> **AIM OF THE TASK**
Find how many lines in this data contain the string "computer". Respond with only that number.

DATA FOR REVIEW Start Marker

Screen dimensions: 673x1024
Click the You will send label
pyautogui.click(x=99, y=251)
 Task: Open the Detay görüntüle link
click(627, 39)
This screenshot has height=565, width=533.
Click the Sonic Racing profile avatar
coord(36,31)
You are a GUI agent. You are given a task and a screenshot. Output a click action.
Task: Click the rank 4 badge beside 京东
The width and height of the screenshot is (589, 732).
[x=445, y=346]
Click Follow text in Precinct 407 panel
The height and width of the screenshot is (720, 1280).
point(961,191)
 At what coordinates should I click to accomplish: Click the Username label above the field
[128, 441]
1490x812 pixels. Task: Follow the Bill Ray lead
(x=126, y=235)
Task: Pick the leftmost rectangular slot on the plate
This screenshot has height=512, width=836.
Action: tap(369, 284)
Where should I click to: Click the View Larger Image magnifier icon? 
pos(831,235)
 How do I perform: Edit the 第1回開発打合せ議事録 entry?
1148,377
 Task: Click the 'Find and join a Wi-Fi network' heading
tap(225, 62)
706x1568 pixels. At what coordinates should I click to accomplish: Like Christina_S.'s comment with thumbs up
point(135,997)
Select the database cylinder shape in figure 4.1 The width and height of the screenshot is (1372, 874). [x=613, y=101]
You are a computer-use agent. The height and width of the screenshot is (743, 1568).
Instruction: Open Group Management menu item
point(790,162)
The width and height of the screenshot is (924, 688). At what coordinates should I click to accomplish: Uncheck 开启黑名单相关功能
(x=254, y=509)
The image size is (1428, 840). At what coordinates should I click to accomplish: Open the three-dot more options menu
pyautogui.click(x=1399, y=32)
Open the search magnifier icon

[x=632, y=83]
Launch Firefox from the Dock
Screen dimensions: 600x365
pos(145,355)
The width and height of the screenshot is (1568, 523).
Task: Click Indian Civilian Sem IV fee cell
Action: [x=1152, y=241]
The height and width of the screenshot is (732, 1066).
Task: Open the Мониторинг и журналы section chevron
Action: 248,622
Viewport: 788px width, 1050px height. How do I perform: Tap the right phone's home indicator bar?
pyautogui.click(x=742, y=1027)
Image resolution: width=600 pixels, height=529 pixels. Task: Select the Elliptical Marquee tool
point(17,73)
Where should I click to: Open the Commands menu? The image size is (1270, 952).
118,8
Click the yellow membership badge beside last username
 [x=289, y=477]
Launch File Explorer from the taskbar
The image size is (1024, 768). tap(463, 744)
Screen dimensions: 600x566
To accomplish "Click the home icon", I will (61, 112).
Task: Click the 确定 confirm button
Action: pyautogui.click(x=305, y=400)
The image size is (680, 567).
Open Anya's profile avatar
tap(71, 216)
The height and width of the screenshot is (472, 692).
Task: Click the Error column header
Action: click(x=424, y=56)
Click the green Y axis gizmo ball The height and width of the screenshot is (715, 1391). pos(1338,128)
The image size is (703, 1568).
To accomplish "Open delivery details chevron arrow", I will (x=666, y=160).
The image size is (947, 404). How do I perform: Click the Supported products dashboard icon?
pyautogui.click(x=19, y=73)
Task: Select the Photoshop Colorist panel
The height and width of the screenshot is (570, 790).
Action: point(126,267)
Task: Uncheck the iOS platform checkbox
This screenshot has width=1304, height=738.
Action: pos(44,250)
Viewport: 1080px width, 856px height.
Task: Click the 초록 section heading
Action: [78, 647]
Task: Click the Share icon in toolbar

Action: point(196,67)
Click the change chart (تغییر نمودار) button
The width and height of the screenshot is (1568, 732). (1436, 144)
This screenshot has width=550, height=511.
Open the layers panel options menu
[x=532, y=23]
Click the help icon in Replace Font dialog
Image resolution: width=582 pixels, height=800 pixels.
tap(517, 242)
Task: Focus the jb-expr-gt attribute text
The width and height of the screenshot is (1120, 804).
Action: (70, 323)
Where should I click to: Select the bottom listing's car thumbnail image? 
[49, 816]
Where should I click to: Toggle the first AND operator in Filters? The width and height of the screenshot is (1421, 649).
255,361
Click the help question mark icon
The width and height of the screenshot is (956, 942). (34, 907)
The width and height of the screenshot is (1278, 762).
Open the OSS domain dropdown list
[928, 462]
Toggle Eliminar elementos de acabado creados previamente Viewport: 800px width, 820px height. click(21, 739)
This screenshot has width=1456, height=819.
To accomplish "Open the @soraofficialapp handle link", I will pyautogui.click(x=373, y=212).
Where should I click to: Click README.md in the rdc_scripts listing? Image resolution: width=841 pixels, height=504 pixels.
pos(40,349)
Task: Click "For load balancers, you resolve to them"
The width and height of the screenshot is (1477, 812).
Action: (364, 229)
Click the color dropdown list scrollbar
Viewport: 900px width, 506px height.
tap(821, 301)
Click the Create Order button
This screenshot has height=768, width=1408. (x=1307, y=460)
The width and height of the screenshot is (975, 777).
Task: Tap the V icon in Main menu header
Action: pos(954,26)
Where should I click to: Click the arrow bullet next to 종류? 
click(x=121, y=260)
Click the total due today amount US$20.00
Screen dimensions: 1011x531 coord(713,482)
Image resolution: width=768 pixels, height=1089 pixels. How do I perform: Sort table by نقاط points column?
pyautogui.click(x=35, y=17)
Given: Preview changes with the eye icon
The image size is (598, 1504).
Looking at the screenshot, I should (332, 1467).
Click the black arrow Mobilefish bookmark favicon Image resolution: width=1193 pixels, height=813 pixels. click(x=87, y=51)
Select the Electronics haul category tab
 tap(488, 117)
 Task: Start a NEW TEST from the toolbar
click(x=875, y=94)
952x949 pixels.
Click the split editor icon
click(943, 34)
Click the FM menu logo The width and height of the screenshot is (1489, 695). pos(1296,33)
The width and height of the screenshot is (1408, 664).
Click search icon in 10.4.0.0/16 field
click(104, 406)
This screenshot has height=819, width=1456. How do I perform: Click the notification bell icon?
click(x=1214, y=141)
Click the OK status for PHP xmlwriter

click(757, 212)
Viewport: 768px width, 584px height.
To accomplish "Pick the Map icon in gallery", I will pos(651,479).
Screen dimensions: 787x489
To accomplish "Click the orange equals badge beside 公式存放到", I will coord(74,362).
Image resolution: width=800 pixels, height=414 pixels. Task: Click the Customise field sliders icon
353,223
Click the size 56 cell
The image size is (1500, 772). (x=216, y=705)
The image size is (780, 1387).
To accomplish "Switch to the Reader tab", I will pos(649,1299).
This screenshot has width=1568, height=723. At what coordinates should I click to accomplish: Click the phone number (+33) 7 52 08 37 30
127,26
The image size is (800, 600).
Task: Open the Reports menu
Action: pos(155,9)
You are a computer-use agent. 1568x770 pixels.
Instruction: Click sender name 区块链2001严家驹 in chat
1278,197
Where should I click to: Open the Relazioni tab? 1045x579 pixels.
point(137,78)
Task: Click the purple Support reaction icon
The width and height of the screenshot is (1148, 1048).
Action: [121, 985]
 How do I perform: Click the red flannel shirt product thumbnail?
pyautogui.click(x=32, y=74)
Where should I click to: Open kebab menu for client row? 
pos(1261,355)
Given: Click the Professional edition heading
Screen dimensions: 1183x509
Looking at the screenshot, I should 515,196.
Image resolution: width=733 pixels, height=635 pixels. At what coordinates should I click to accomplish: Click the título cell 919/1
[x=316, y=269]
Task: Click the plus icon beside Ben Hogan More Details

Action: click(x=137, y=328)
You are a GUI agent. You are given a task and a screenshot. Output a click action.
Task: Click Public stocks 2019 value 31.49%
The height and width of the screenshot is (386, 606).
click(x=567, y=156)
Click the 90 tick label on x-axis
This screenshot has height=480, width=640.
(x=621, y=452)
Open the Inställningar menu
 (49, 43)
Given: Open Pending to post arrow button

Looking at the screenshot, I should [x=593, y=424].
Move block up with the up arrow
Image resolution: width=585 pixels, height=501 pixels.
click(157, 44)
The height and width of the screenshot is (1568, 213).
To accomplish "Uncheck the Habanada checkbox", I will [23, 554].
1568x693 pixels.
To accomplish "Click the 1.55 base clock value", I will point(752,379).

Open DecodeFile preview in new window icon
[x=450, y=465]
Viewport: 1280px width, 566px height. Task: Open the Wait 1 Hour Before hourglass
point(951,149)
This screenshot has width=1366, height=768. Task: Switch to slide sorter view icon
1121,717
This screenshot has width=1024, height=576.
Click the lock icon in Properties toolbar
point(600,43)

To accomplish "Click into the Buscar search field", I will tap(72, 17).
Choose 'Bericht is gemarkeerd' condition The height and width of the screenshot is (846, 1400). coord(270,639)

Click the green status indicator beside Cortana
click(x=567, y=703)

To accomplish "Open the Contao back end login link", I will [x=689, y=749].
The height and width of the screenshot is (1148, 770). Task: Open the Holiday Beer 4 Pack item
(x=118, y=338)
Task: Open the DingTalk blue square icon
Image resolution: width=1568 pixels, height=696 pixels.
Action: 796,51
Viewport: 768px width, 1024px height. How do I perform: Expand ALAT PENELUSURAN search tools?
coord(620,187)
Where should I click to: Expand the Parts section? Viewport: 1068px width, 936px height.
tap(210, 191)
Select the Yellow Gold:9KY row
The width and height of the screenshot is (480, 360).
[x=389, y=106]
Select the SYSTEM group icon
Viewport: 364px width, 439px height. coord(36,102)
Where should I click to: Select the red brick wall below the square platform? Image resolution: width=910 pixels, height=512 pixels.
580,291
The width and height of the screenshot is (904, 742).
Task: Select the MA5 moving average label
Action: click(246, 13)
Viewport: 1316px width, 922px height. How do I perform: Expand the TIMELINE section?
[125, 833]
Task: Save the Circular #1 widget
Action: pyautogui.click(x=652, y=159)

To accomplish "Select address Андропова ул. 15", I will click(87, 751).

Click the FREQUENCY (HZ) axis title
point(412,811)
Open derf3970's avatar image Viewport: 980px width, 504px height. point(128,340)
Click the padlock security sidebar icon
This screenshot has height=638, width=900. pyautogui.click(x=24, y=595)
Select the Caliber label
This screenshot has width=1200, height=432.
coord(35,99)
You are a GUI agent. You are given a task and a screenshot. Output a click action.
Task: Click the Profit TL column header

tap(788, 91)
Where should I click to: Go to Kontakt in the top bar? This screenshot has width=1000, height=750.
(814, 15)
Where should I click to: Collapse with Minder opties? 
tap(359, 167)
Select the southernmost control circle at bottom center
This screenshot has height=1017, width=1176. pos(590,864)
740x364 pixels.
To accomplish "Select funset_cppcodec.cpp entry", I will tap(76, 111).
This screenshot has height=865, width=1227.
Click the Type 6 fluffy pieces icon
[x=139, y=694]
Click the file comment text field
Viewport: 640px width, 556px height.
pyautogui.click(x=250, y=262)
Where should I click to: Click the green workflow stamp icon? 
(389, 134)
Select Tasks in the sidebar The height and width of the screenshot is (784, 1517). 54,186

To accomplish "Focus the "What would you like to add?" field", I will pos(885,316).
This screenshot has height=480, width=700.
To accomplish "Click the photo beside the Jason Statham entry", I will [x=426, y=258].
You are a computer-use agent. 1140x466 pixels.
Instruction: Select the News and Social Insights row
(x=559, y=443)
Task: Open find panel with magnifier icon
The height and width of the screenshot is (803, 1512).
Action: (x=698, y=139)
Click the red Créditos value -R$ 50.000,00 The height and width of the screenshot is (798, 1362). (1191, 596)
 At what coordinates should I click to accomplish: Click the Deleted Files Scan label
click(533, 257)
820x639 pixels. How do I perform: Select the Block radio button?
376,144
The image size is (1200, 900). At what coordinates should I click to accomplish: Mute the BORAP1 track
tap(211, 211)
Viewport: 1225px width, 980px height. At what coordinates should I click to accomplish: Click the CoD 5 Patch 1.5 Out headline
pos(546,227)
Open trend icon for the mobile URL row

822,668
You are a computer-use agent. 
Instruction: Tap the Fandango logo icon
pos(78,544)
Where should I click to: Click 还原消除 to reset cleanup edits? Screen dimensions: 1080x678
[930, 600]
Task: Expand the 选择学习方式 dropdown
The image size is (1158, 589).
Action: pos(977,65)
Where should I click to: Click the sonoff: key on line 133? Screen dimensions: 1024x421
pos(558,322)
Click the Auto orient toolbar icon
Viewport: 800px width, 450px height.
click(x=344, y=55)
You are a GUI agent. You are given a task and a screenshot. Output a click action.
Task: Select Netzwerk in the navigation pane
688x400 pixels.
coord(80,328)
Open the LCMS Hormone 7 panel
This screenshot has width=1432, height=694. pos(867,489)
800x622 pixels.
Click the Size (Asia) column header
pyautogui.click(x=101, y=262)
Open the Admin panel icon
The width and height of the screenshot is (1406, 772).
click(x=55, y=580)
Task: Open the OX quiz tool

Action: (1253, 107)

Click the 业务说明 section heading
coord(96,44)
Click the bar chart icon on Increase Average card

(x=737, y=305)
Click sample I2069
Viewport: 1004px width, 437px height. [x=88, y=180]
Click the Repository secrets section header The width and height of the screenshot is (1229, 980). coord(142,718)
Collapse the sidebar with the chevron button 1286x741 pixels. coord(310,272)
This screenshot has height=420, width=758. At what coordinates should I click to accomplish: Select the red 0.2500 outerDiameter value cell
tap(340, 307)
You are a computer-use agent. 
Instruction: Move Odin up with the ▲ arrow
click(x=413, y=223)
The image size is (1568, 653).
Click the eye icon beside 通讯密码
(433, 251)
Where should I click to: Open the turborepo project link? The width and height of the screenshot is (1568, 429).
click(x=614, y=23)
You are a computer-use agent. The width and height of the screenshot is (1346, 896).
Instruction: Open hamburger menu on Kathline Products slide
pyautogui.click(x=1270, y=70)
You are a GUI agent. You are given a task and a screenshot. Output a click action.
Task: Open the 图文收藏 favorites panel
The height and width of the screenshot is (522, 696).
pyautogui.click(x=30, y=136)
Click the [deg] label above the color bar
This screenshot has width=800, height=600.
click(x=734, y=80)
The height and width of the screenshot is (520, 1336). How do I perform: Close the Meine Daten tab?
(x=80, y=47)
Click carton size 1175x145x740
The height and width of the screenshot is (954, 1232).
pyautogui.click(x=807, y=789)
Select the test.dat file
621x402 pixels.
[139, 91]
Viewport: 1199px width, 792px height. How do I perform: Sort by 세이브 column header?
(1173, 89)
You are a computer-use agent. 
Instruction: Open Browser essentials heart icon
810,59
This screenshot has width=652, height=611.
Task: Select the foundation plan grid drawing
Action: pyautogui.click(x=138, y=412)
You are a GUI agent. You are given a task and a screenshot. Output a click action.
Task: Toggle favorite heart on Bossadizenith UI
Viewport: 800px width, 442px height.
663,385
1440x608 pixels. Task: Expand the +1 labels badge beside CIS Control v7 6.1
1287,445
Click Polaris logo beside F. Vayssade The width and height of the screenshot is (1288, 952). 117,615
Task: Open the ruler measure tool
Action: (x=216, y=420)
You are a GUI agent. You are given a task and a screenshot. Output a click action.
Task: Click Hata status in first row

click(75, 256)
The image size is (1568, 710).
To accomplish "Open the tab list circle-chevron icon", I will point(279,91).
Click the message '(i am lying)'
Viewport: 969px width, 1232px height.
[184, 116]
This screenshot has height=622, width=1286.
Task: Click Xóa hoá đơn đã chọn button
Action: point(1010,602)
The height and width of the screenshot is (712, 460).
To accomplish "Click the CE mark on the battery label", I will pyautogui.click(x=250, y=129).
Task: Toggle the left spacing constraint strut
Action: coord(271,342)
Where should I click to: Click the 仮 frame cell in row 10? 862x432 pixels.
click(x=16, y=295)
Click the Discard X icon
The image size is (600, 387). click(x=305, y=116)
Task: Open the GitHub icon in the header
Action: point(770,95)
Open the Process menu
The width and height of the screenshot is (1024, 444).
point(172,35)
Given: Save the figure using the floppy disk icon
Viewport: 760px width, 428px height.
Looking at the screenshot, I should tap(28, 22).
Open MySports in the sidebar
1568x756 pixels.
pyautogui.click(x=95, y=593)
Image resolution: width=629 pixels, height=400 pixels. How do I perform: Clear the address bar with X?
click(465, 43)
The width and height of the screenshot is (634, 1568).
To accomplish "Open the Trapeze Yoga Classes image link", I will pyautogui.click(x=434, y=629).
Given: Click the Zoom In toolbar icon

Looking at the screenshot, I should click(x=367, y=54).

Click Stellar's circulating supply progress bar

DATA FOR REVIEW End Marker

> **EXERCISE RESULT**
7